Can you believe it? Only one month left until school starts again. Many of us are wondering: where did summer go?
Now’s the time to maximize what precious blissful days of summer are left. And here are some great ways to do that with your kids.
Even if your kids are in day camps during the week, there are still weekend activities to look forward to so why not plan ahead.
How to do it cheap, chic (and free)
Cheap and free are obvious. But making your activities chic is about turning them into lasting, unique and bonding memories.
Get back to nature
Put down the technology. As easy of a ‘babysitter’ as the TV, video game or iPad can be, it’s a waste of time and energy. A friend of mine only lets her young daughters (ages 6 and 8) use their iPads when they’re getting ready in the morning and again for about an hour after dinner. The rest of the time they’re playing outside or, if it’s raining, using their imaginations and playing indoors.
While the weather is so lovely, incorporate being outside into your day - every day. Many towns offer free concerts or movies in their park system – this can also be a great place for a dinner picnic where you can meet other families, too. If your kids aren’t in any kind of camp, your community may offer low-cost day camps for kids that incorporate swimming, arts and crafts, or nature and farm programs. Many YMCAs, for example, also have outdoor sports leagues for young children. For weekends, consider packing up the tent, the gorp and the family truckster to head out to camp at your local, state and national parks. The best family memories are built on bugspray and s’mores after all.
Even if your schedule allows for more flexibility once school ends, there’s always a dinner to make. But that can also bring more opportunities for family bonding time. Let your kids help pick a menu, and if they’re old enough, they can help shop and prepare the meal.
You can even start their food interest from the ground up – many urban areas have community farms that families can rent to grow their own food.
Arts and crafts stores - like Michaels, for example, frequently offer drop-in classes for kids which are often free or require only a small daily fee. Other stores are marketed specifically for child activities – at some places, kids can make pottery that they create and take home. You can often get good deals – and plenty of supervision – by holding birthday parties at such sites.
Art and science projects can also be fun – and cheaper – at home. A slew of online sites exist that have great ideas for something to take on at home. Here’s one from the PBS website or check out Pinterest (practically endless DIY project inspiration exists here that your kids - and you - might just LOVE).
Explore your own backyard
Expand your horizons by re-discovering the cultural centers of your community.
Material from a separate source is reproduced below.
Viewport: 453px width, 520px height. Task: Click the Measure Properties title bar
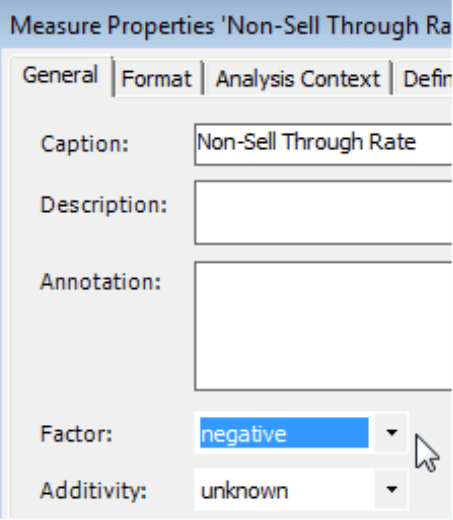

Most places offer reduced rates for children – some even have free days or half-days for families. Stay flexible to take advantage of off-hour or weekday deals.
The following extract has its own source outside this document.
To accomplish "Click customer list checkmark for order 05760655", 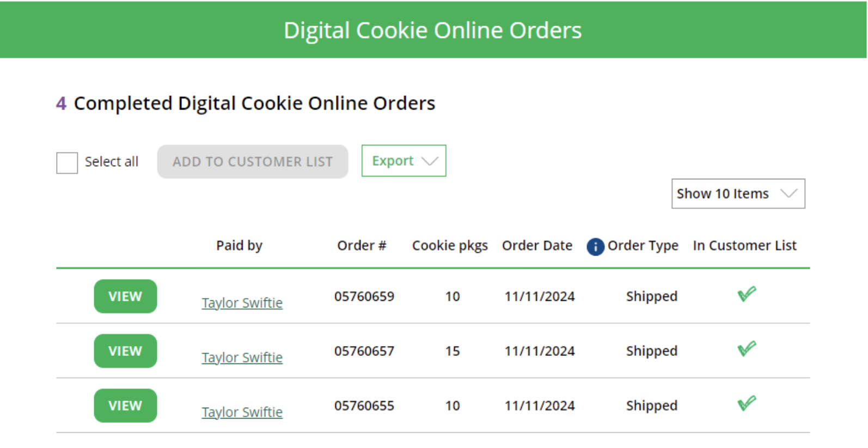I will [x=747, y=403].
For a completely new adventure, get out a map with your kids and randomly pick out a nearby town to explore. Most places have a convention or visitor’s bureau that can alert you to festivals, concerts or other free attractions. Take pictures and make a slideshow for family members who couldn’t make the trip.
Chances are, other families on your block are also interested in cheap, yet fulfilling, summer options. Why not join forces? Consider a weekly pot luck dinner with each family bringing a dish. You can continue the festivities by having a multifamily competition like kickball, cornhole or capture the flag. Mix up the teams every week.
Consider expanding your social circle by signing up for alerts from groups that organize kids’ events in your town. Local parenting blogs often have good intel on upcoming activities.
As simple as it sounds, keep in mind that the overall goal is to have fun and enjoy what’s left of summer 2017 with your kids. Make it uniquely yours: cheap, chic and free (whenever possible!).
Your kids will love you for being so thoughtful and creative. It’s always less about the gadgets and the gifts and much more about the time spent.
Years from now, your kids will remember the silly things that happened, the new things you discovered together and the memories you made more than anything else.